OVERVIEW: The Laird Norton Foundation’s grantmaking supports education, climate change, and vulnerable youth.
IP TAKE: Laird Norton can provide both program and operating support, which makes it an attractive funder for small and grassroots organizations.
PROFILE: Established in 1940, the Laird Norton Family Foundation has supported the philanthropic efforts of the Laird and Norton families through the then-Briarcombe Fund. In 2006, the family company donated $25 million to Briarcombe, which was renamed the Laird Norton foundation. Laird Norton believes water and sanitation efforts “the first step [in] improving health, education, economic welfare, and quality of life in developing countries.” Laird Norton supports arts in education, climate change, and vulnerable youth. It no longer make grants through its Global Fundamentals program, which has ended its WASH and sanitation efforts in the public health sector. However, it continues to support watershed efforts.
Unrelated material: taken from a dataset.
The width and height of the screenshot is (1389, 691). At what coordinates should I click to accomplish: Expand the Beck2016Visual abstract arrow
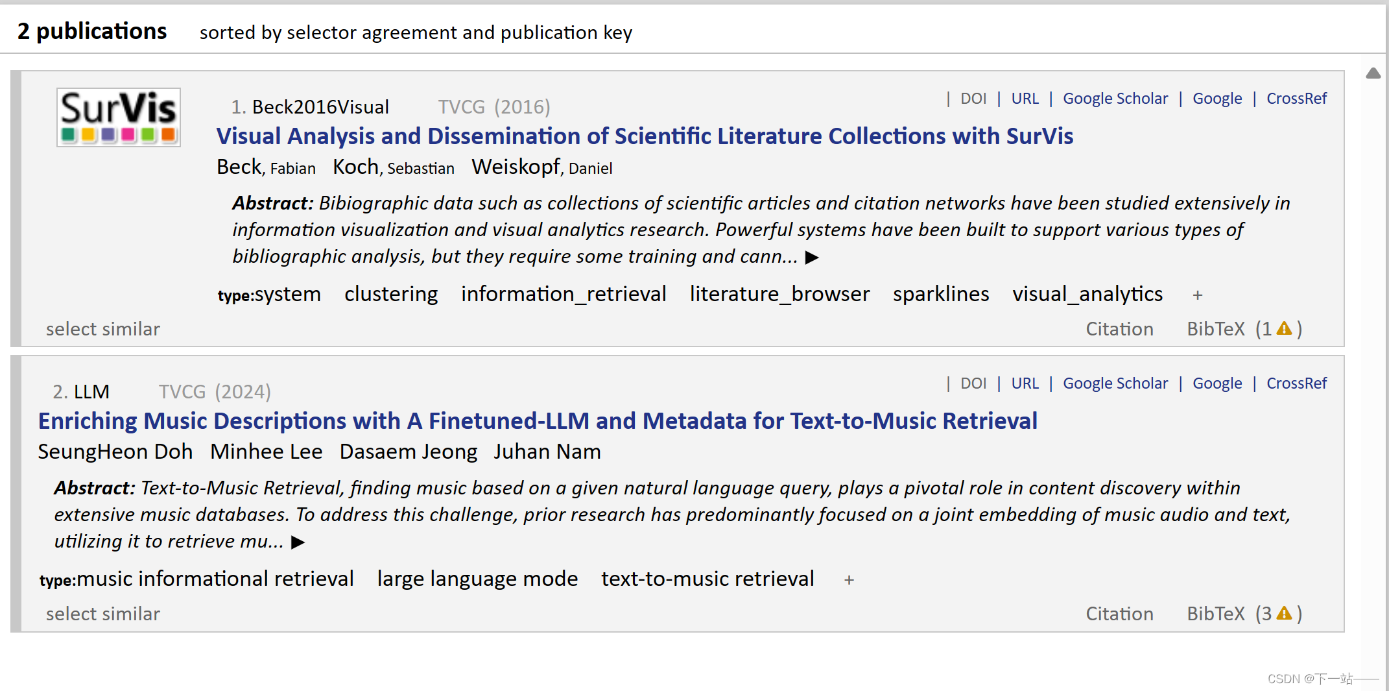click(x=812, y=258)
Laird Norton has vastly reduced its public health investments in WASH and sanitation efforts. Instead, Laird Norton now makes public health grants through its Watershed and Climate Change programs. Its Watershed program, limited to the Northwestern U.S., invests in "collaborative, community-led watershed restoration with the goal of making measurable improvements in the ecosystems of watersheds – from fish passage and stream restoration to land conservation and environmental education for local youth." While LN funds public health grants as they relate to watershed concerns, it emphasizes environmental concerns rather than public health issues. In contrast, its climate change program offers some public health related funding. However, LN only supports public health projects in this area that mitigate the affects of climate change on health. Despite this, LN has largely shifted its public health investments elsewhere.
Grants typically range from $20,000 to $50,000. Grant periods are one year, but the foundation occasionally considers multi-year awards. LN does not accept unsolicited applications. However, accepts “brief inquiries” from organizations whose work aligns with the foundation’s global grantmaking priorities.